Downing Street once claimed to be putting pressure on “all world leaders” to thwart Putin’s aggression, which is unusual in exposing evil with such clarity. Yet Johnson admits he did not try to persuade India to drop its approach to the conflict during last week’s trip to Delhi – although such “neutrality” is in reality an abandonment of Ukraine’s cause that demonstrates complicity in the Kremlin horror show. Instead, the Prime Minister eased Britain’s rules for arms deals to a nation with close defence ties to Russia and facing accusations in a report by the respected Royal United Services Institute that it is a major route for smuggling arms to Moscow.

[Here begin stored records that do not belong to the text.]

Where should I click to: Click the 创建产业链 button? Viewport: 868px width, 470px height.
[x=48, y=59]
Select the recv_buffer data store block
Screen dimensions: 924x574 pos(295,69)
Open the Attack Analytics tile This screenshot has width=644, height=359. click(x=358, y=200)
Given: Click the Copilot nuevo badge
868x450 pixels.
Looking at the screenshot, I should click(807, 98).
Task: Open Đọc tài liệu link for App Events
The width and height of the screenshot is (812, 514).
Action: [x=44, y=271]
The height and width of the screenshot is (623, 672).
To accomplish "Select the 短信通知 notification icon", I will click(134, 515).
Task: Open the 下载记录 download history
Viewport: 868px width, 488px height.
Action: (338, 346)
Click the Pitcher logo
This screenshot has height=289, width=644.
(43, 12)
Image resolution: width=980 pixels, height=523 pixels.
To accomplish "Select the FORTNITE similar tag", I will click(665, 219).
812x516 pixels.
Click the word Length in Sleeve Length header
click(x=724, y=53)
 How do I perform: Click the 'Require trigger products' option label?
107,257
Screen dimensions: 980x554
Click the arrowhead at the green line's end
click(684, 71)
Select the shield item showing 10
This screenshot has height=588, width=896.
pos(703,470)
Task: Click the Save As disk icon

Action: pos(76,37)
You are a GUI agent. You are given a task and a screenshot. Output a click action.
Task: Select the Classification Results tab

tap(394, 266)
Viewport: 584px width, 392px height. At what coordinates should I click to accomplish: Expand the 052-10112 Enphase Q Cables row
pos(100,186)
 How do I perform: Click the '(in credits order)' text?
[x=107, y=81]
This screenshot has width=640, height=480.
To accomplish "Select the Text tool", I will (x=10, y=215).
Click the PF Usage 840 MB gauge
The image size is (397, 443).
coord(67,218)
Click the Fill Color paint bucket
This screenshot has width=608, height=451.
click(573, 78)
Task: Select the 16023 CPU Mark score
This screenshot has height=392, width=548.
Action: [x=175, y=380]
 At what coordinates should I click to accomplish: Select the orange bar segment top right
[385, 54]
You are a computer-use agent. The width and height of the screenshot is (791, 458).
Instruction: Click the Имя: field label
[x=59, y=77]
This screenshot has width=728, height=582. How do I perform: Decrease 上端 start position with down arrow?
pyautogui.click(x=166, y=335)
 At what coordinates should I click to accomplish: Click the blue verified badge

This was a missed opportunity. Britain, like other Western countries, should make it abundantly clear that any nation failing to support Kyiv’s existential fight for survival cannot be considered a friend – even if they claim to be sitting on the fence. We do not need to lecture nations, especially given our own dark history of invasion and repression – but we should use all the levers of aid, diplomacy and trade to show that we stand firmly today against autocracy and imperialism.

For too long, we have shown a timid tolerance for tyranny, pouring cash into pockets of unpleasant regimes that despise our values while failing to use our influence to fight effectively for freedom and democracy. Yet as Zelensky said: ‘When they finish with us they will start with you.”